Came across your blog on internet, noted your interest in Bergner who I met many times as he is my husband’s cousin and I have some pictures he gave me.
Did you do the dissertation on his work?
regards,
Rita

Hels said...


Rita

you and your husband selected your family very well. Although my mum knew Yosl very well when he lived in Australia (1937-48), I still don't have any of his early works and can only admire them as a researcher.

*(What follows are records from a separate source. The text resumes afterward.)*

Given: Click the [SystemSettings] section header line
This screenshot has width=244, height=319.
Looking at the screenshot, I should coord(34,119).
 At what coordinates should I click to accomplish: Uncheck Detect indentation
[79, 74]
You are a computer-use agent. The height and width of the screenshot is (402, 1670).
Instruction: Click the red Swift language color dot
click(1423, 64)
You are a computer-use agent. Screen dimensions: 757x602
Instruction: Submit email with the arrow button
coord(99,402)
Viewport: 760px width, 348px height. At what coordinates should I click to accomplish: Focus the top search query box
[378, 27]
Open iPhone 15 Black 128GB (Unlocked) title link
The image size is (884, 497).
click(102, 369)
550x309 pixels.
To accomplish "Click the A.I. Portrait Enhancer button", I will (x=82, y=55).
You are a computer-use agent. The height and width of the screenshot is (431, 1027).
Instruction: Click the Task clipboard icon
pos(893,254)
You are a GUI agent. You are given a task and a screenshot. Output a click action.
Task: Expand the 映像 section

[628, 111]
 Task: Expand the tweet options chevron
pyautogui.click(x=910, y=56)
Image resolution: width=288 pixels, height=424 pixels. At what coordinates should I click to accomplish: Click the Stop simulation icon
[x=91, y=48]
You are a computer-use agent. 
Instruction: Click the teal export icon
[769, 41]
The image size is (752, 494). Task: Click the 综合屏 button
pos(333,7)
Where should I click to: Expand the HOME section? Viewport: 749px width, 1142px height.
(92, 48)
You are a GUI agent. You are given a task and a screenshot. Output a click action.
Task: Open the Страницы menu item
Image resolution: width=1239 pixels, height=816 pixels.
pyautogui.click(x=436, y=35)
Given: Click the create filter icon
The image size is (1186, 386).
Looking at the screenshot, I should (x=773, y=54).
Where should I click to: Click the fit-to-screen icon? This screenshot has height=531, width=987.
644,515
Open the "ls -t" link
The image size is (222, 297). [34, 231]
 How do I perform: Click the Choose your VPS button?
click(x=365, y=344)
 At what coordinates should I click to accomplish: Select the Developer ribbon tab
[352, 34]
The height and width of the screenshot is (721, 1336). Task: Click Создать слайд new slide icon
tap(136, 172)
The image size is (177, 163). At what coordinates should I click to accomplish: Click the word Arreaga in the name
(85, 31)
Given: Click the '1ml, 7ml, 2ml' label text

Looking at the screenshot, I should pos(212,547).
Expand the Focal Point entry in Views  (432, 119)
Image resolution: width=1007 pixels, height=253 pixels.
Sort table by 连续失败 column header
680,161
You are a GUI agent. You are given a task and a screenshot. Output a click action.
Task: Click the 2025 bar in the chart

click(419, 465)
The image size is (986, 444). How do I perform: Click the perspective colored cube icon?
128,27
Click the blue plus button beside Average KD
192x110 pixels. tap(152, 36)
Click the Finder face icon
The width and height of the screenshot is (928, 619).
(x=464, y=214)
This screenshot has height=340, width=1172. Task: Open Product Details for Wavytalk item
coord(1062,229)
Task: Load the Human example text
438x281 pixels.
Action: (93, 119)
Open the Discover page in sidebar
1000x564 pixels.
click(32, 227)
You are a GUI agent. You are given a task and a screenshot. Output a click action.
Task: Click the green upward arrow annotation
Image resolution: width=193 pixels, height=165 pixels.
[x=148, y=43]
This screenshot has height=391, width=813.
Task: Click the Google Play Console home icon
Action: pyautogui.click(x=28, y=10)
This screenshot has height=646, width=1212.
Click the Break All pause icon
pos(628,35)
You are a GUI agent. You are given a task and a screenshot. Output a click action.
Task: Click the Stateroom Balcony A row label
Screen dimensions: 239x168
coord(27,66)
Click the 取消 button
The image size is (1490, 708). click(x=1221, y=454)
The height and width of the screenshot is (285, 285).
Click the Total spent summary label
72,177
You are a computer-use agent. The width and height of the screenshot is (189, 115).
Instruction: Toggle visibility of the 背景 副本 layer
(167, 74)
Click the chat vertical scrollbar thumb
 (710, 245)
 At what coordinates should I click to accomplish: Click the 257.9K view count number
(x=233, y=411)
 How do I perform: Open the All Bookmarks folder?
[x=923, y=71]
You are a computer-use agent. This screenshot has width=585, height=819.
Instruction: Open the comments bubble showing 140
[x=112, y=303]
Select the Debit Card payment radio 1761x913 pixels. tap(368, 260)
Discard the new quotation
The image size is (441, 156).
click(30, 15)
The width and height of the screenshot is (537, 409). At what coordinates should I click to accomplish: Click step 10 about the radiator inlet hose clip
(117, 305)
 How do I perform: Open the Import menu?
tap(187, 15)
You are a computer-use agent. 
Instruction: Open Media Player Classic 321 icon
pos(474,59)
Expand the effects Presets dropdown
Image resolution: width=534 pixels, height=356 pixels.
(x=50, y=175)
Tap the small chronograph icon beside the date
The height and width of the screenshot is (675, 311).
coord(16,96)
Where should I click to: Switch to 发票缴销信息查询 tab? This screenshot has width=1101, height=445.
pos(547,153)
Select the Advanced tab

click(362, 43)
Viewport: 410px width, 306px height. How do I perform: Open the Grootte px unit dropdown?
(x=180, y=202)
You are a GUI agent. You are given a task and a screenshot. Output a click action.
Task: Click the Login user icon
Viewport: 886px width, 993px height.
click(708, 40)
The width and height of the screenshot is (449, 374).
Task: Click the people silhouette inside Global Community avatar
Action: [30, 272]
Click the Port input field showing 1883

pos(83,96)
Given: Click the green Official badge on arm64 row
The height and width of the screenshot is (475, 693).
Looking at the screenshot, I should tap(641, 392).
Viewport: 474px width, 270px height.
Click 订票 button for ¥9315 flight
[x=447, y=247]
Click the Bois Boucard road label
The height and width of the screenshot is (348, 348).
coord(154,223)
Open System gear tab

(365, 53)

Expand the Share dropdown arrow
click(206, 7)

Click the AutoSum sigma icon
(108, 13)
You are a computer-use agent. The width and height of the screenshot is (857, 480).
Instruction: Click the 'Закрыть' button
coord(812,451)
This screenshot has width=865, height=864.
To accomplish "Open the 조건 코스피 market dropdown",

Re my own academic studies, no, I know very little of mid 20th century art. My favourite period starts in 1650 and really ends rather sharply in the trenches of 1914.

Anna Epstein said...

Dear Hels
I have just published a beautiful art and history book called 'Melekh Ravitsh The Eccentric Outback Quest of an Urbane Yiddish Poet from Poland', and in the references I quote your blog and the post on Yosl Bergner. I was excited and grateful to find it. The book tells the story of Bergner's father's 1933 wild Australian outback journey in search of a Jewish homeland, at a time when European Jews were in danger of imminent destruction. It is illustrated by Ravitsh's outback photos and by Bergner's paintings based on those photos. It is about both father and son, united in their belief that they could change the world, one through literature, the other through painting, and in Ravitsh's case by the search for a sanctuary for his direly threatened people. The story makes reference to the 130-year search for a homeland outside Palestine, and more widely, to the current world-wide refugee crisis. The book has a Facebook page which your readers might be interested to share around, called 'Melekh Ravitsh by Anna Epstein'. Hels, I would be delighted to send you a copy of the book. Please email me. Kind regards, Anna Epstein

Hels said...

Anna

bless your heart. I hope the book does very well and I hope blog readers enjoy it too.

Anna Epstein said...

Thank you Hels. The book can be purchased at Readings Carlton and St Kilda, Thesaurus in Brighton, Avenue in Elsternwick, the Jewish Museum in Alma Road, at Heide and online at https://www.readings.com.au/products/31527940/melekh-ravitsh-the-eccentric-outback-quest-of-an-urbane-yiddish-poet-from-poland

Best wishes
Anna Epstein

Hels said...

Anna

thank you twice. I just found another reference to your writing in my blog that I had forgotten about: "The Australian Family: Images and Essays (1998). Well done.